Demirtaş, Başbakan Erdoğan’ın nevruz vesilesiyle de tavrını bir kez daha ortaya koyduğunu, bölgedeki müdahalelerde abartılı gaz kulanıldığını, milyonlarca Kürd’ün meydana çıkıp barış istediğini ifade ederken, "Sayın Başbakan’a şunu ifade ediyorum. Kürt halkından korkmayın. Korkacaksanız yaptığınız, kendi zulümünüzden korkun. Sizi götürecekse, kendi zulmünüz götürecek. Örtmeye çalıştığınız zulümünü götürecek. Bunu bilmenizde fayda var" dedi.
TATLISES VAKASIYLA PARTİMİZİN BİR İLGİSİ YOK
Demirtaş, İstanbul’da uğradığı silahlı saldırıda ağır yaralanan İbrahim Tatlıses soruşturmasında kompyo operasyonuyla tutuklanan parti yöneticileri olduğunu söyledi. Demirtaş, "Arkadaşlarımız, Tatlıses saldırısıyla ilişkilendirilmeye çalışılarak en azından medya üzerinden özellikle de AKP’ye yakın medya üzerinden kirli propağanda yürütülerek tutuklandı. Tutuklanan arkadaşlarımızın veya herhangi bir partili yetkilimizin asla Tatlıses vakasıyla hiç bir ilişkisi yoktur.
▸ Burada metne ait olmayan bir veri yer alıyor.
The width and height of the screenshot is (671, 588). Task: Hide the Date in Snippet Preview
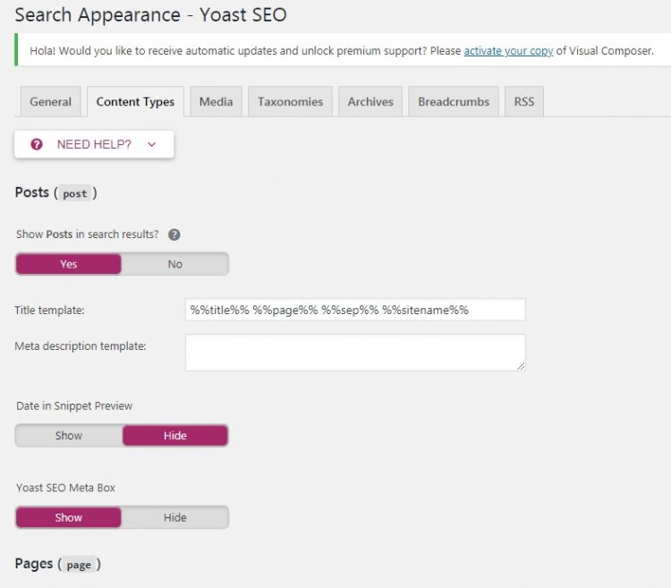tap(175, 436)
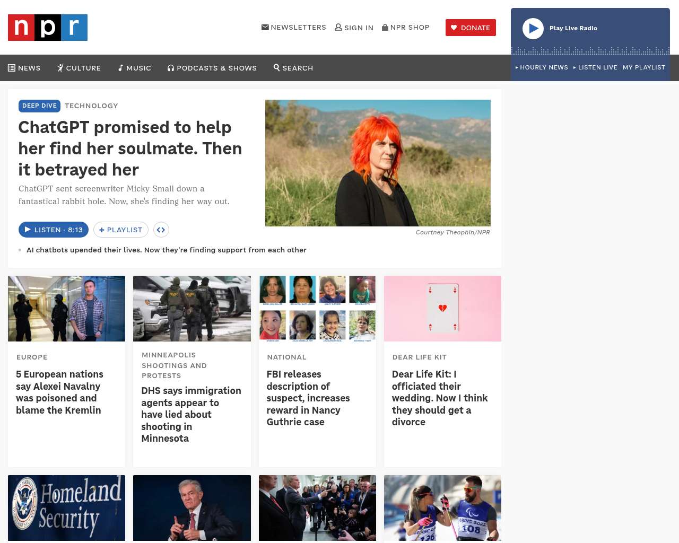Play the Hourly News stream

542,67
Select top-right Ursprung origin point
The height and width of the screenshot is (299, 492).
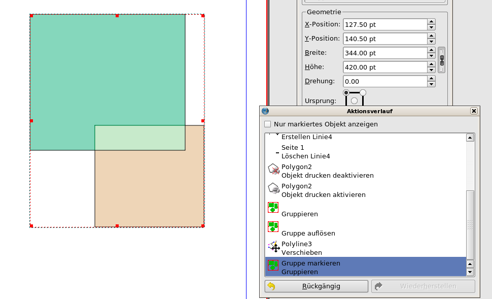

Böyle kirli, alçakla tezgahın içinde asla olmadık, olmayız. Bunun bilinmesini istiyoruz. Fakat bu komplonun adım adım nasıl gerçekleştiğini de her halde önümüzdeki yargılama süreçinde ortaya çıkaracağız. Bu kirli tezgah bir şekilde partimizle ilişkilendirilmeye çalışılyıyor, ülkücü mafyanın gerçekleştirdiği, arkasında derin güçlerin olduğu bu tezgah partimizle ilişkilendirilmeye çalışılıyor, seçim öncesinde BDP vurulmaya çalışılıyor" dedi.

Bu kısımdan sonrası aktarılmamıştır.